• _What the exercise asks_: Once you have found the line with "You are a computer-use" in the records below, retype it and every line after it to the end exactly, with no pictures and nothing more.

═════ Records supplied

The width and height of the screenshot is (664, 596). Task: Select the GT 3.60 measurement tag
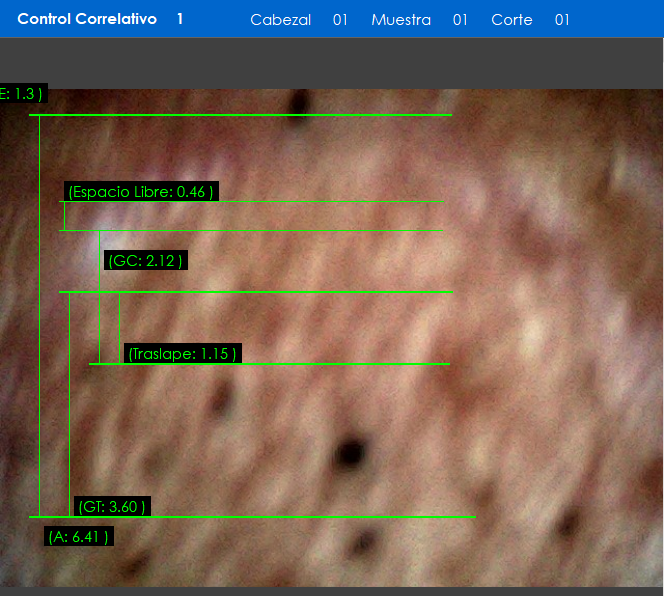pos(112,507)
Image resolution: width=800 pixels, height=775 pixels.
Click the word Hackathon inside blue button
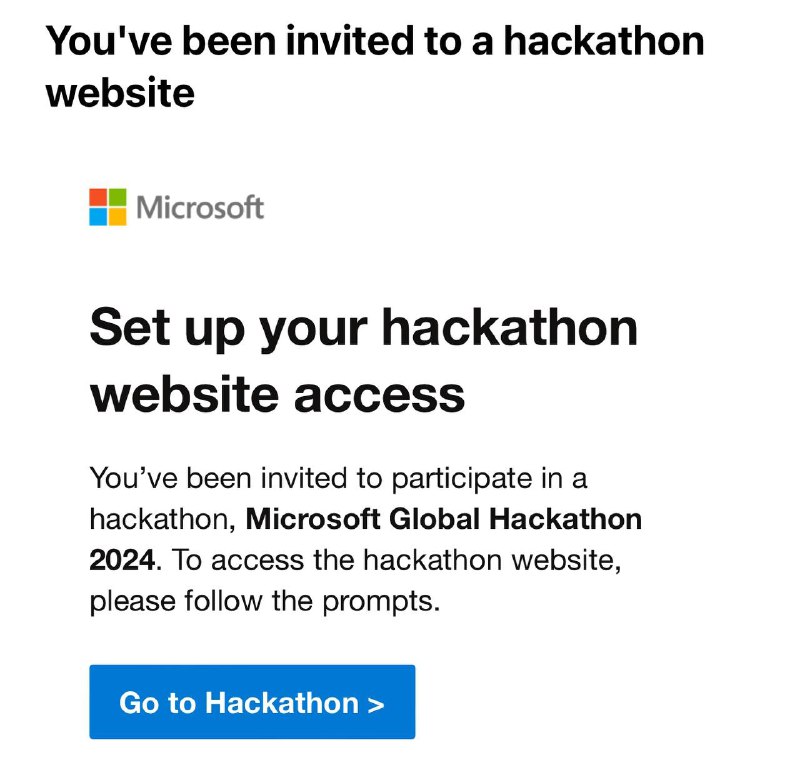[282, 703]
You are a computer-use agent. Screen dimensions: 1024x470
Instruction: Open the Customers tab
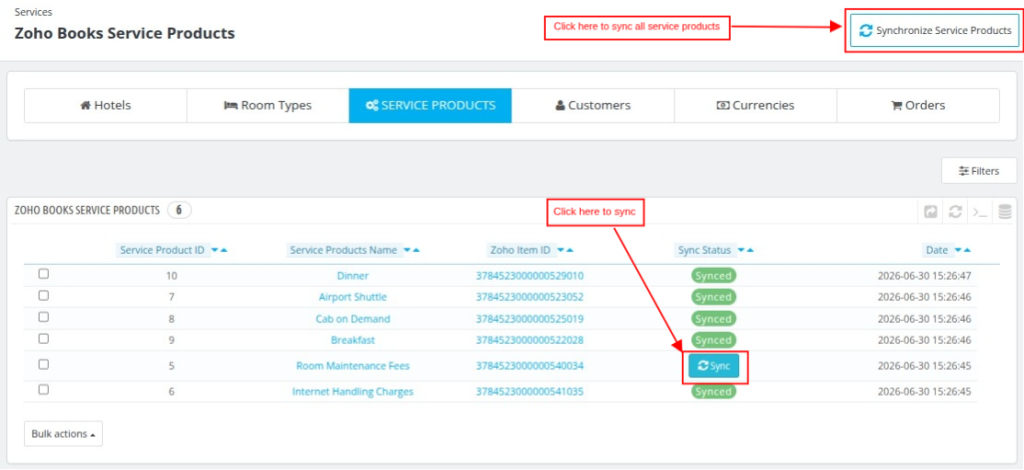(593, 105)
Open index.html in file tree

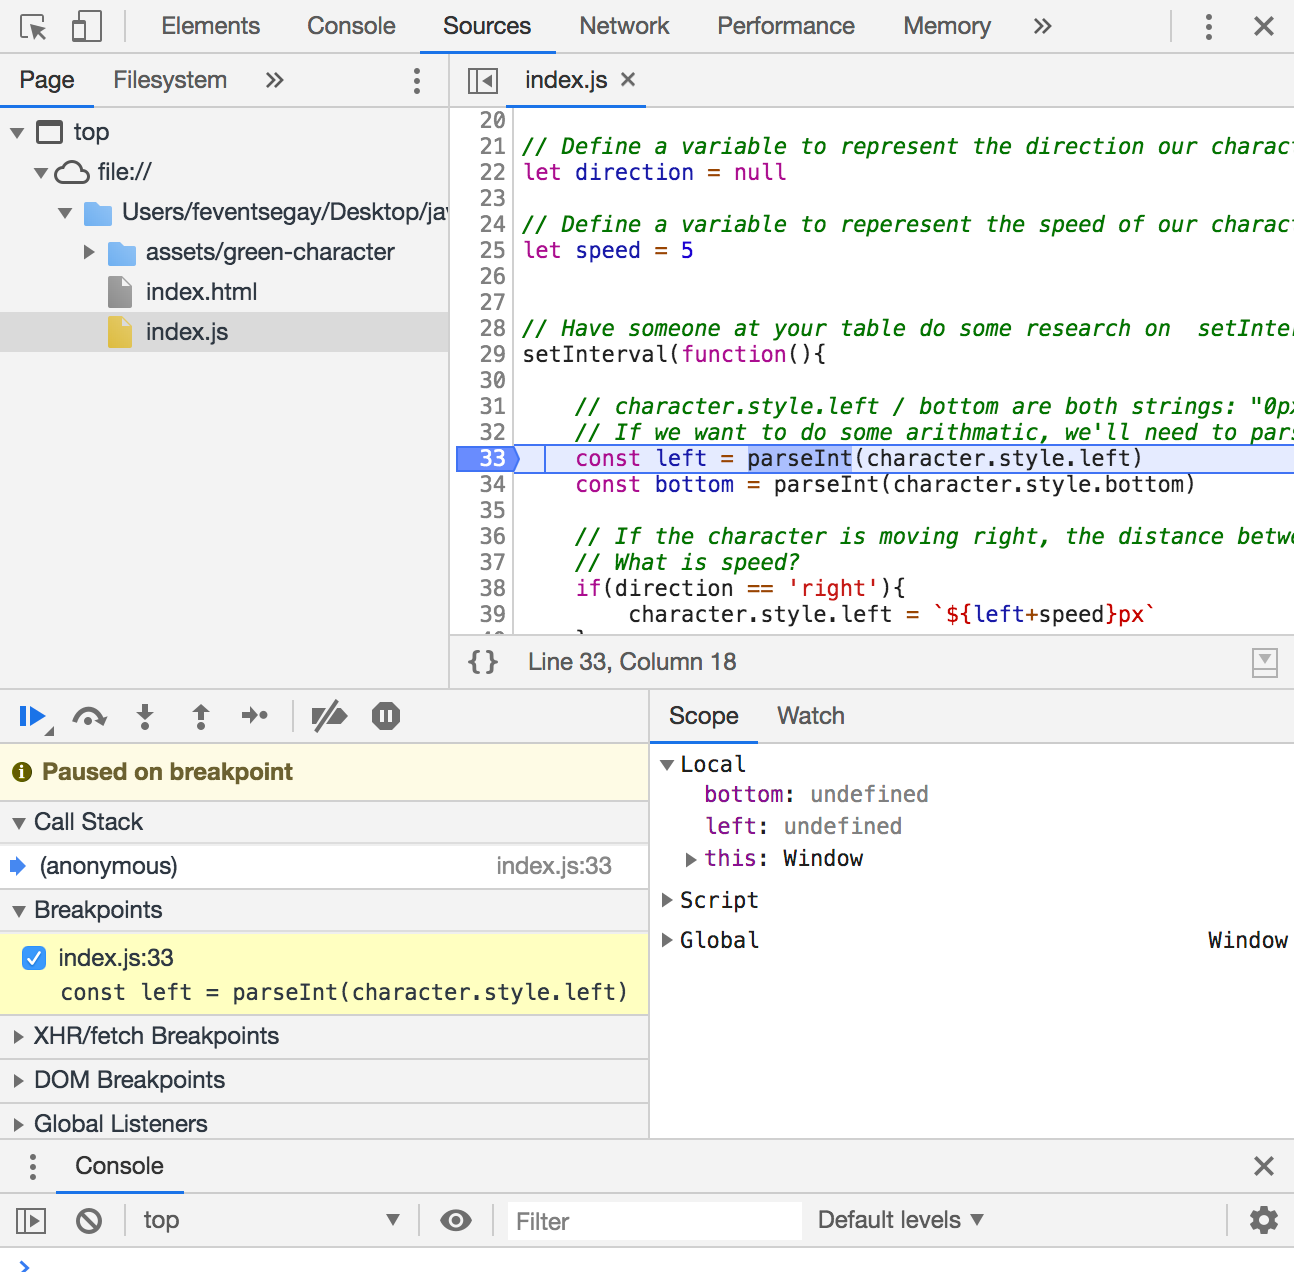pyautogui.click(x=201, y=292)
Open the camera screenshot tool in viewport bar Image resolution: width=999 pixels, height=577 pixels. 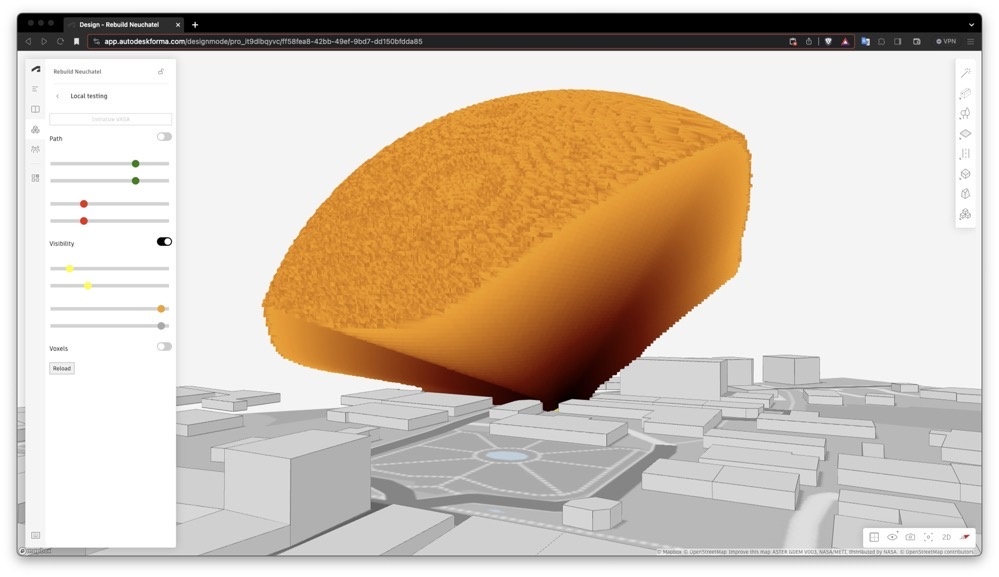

══════════

• _Your response_:
You are a computer-use agent. Screen dimensions: 1024x470
Instruction: Open the Customers tab
(593, 105)
Open index.html in file tree

pyautogui.click(x=201, y=292)
Open the camera screenshot tool in viewport bar Image resolution: width=999 pixels, height=577 pixels. 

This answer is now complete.